ポポ・ダネス氏は、自らが設計を手掛けたバリ島のリゾートホテルや、インドネシアの伝統を受け継いだ民家などの寝室について紹介。「バリ島のゲストは、サンセットよりもサンライズの風景を好む。私にとっても、毎日の朝の散歩を楽しむことが、よい眠りのための大切な習慣になっている」など、建築家として眠りを大切に考えていることを紹介。「よい眠りのための空間や、朝食を楽しむことが、人や家族を豊かにしてくれる」と、睡眠が豊かな生活習慣に結びついていることをメッセージとして提言しました。

ポポ・ダネス氏

トークセッションでは、ホテルの設計時など、眠りについて配慮するポイントについて、重田教授がダネス氏に質問。ダネス氏は「ことにリゾートホテルの場合、自然の風や波音などをうまく採り入れることを考えている」と、自然との関わりを大切にしていることに言及。

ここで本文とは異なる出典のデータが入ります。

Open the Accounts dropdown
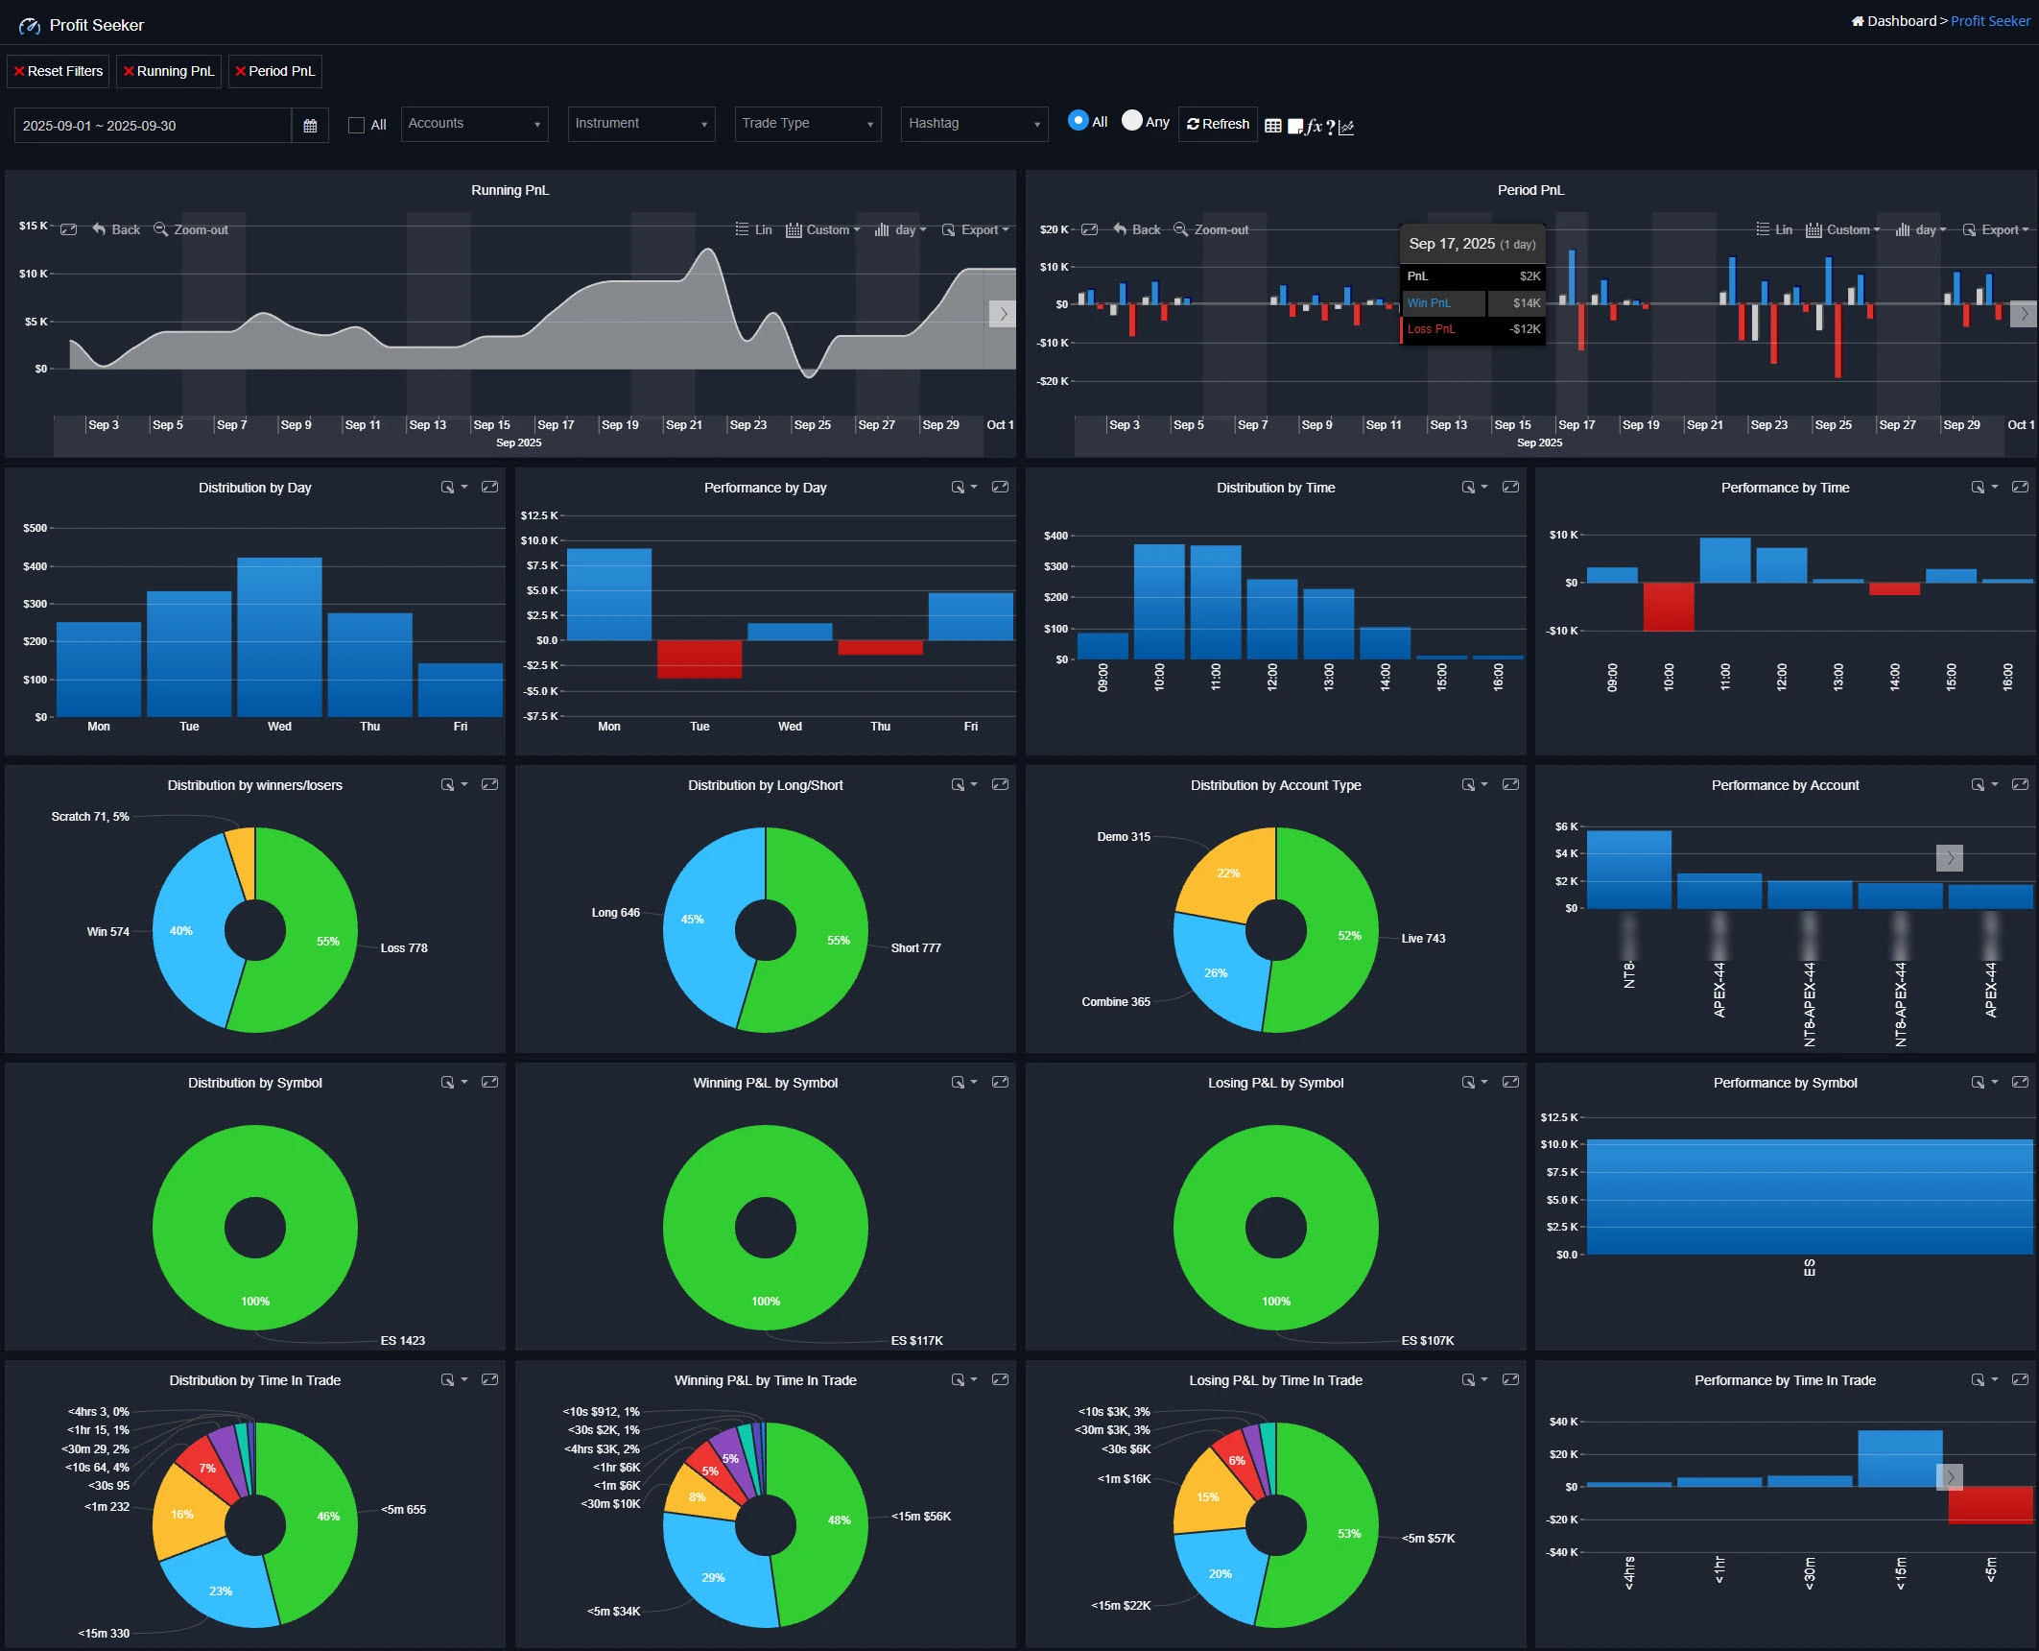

ナチュラルな眠りが幸せな人生のために大切! という話題で盛り上がりました。

Don’t sleep through life!

重田眞義教授

ところで、重田教授のプレゼンテーションでは、「人はなぜ眠るのか」という命題について、NHKの人気番組『チコちゃんに叱られる!』風に回答すれば「寝ないと死ぬから、ということになります」と解説。

さらに、チコちゃんの決めぜりふである「ボーっと生きてんじゃねえよ!」は、番組のタイトルバックでの英訳で「Don’t sleep through life!」となっていることを紹介。「こんなところでも、sleep、つまり眠りが注目されているんですね」という説明に、満員の会場が大きな笑いに包まれました。

今回のトークセッションは、森記念財団都市戦略研究所、森美術館、アカデミーヒルズが主催して、国際交流基金アジアセンターなどが共催する『Innovative City Forum 2018』のなかの3日目として、「都市とライフスタイルの未来を描く〜見えない価値のみつけかた」というテーマで、3組のトークセッションの1コマとして開催されました。

ライフスタイルの未来を考える上でも、眠りがとても大切な要素になっている、ということもいえますね。チコちゃんに叱られないように、きちんと質のいい睡眠をとって、元気いっぱいの毎日を過ごしましょう!

人類進化ベッド
会場では「人類進化ベッド」も大人気でした。